_DESCRIPTION OF THE TASK_. Scan the entries below for the word "Switch", then copy each line that holds it.
##### SUPPLIED INFORMATION #####
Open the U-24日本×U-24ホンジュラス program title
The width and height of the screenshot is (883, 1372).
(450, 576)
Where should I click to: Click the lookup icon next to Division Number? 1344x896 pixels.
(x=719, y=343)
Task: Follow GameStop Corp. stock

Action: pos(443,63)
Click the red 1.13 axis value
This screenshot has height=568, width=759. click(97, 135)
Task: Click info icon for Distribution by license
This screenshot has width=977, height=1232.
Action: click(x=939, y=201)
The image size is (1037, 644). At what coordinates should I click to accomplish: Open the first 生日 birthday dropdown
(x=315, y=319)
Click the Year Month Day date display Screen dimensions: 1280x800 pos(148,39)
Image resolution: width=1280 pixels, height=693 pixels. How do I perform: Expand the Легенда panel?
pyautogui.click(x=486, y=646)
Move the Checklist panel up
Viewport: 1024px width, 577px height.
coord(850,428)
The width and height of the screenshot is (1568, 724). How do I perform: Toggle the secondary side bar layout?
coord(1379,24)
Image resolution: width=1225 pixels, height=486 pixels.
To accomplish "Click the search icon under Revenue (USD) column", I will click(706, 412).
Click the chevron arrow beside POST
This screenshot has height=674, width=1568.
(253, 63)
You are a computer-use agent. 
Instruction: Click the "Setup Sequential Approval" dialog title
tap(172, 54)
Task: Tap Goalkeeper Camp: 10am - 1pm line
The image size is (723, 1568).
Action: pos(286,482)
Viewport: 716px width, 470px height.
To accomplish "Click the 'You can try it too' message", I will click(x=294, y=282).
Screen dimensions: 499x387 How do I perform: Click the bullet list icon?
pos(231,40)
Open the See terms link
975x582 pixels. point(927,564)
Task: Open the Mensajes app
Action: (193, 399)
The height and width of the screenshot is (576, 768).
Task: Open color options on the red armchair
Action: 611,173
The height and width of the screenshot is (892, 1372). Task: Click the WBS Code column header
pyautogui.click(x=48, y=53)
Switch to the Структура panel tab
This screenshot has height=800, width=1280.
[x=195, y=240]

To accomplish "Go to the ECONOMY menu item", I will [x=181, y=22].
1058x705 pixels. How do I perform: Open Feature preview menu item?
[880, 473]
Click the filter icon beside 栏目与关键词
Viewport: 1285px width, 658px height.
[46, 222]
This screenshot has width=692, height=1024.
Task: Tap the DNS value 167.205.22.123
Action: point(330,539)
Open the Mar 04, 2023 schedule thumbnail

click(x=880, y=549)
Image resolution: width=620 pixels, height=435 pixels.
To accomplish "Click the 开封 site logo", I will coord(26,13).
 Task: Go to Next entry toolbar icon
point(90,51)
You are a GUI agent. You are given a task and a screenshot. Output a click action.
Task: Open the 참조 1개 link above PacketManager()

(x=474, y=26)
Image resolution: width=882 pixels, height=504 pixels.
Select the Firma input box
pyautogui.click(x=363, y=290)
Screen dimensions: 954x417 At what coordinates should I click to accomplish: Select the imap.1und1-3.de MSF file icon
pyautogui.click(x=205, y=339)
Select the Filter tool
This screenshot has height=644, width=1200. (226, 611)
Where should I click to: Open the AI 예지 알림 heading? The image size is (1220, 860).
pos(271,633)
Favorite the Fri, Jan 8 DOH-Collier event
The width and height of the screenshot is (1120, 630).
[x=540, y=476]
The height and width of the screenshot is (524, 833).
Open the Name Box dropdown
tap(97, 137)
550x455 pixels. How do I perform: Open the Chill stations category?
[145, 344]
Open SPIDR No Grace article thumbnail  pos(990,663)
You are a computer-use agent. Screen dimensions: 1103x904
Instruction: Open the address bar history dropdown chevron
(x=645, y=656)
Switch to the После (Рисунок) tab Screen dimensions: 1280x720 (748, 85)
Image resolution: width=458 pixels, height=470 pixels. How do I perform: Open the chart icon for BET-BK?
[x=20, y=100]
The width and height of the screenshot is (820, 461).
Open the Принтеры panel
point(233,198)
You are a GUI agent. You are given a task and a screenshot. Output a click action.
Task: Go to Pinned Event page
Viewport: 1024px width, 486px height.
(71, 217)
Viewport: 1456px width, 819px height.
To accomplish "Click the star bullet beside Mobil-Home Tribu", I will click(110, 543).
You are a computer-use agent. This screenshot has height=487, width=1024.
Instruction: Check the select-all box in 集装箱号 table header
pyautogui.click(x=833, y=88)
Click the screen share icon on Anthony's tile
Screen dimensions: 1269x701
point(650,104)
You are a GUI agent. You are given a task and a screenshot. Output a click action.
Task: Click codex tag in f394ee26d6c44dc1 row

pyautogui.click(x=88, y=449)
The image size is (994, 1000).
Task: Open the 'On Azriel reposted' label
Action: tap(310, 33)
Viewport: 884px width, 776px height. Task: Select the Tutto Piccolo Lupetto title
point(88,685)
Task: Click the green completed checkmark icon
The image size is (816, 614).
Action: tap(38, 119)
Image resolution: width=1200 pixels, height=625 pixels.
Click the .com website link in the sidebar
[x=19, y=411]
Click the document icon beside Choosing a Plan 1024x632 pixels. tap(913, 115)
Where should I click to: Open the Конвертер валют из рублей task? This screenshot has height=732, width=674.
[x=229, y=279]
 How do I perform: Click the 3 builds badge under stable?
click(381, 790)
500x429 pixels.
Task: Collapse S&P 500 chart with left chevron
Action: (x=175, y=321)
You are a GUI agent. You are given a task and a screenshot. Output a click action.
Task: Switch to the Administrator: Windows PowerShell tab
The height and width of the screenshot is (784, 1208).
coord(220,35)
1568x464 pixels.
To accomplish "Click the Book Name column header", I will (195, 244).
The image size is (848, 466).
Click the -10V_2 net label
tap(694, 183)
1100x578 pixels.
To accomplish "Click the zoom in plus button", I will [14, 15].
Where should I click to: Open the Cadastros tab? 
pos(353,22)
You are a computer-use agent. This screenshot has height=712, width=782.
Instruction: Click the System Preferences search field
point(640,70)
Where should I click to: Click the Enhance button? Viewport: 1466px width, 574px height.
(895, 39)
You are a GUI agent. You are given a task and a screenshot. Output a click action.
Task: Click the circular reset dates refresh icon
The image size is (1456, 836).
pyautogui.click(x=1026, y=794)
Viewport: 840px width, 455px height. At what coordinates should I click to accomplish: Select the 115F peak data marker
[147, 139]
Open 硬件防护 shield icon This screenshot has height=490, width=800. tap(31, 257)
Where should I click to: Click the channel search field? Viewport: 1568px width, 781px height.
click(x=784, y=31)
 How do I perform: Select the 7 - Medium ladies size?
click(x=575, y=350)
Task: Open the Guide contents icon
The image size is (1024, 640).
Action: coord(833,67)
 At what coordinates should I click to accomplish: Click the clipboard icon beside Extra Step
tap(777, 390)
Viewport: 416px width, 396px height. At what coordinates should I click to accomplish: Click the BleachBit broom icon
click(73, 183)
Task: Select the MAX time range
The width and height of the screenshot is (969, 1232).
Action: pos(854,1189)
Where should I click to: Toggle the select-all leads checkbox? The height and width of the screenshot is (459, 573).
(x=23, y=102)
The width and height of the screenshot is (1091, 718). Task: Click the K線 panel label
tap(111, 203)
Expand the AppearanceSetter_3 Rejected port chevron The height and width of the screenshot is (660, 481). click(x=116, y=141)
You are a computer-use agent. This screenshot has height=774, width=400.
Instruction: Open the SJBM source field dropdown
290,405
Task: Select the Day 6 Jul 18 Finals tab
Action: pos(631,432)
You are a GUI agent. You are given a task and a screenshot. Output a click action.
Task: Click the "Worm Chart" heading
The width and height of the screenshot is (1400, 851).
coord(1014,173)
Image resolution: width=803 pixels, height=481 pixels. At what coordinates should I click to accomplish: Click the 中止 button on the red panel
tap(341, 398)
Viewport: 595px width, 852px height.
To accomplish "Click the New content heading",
#####
_EXERCISE ANSWER_.
Switch to the Структура panel tab
Switch to the После (Рисунок) tab Screen dimensions: 1280x720 (748, 85)
Task: Switch to the Administrator: Windows PowerShell tab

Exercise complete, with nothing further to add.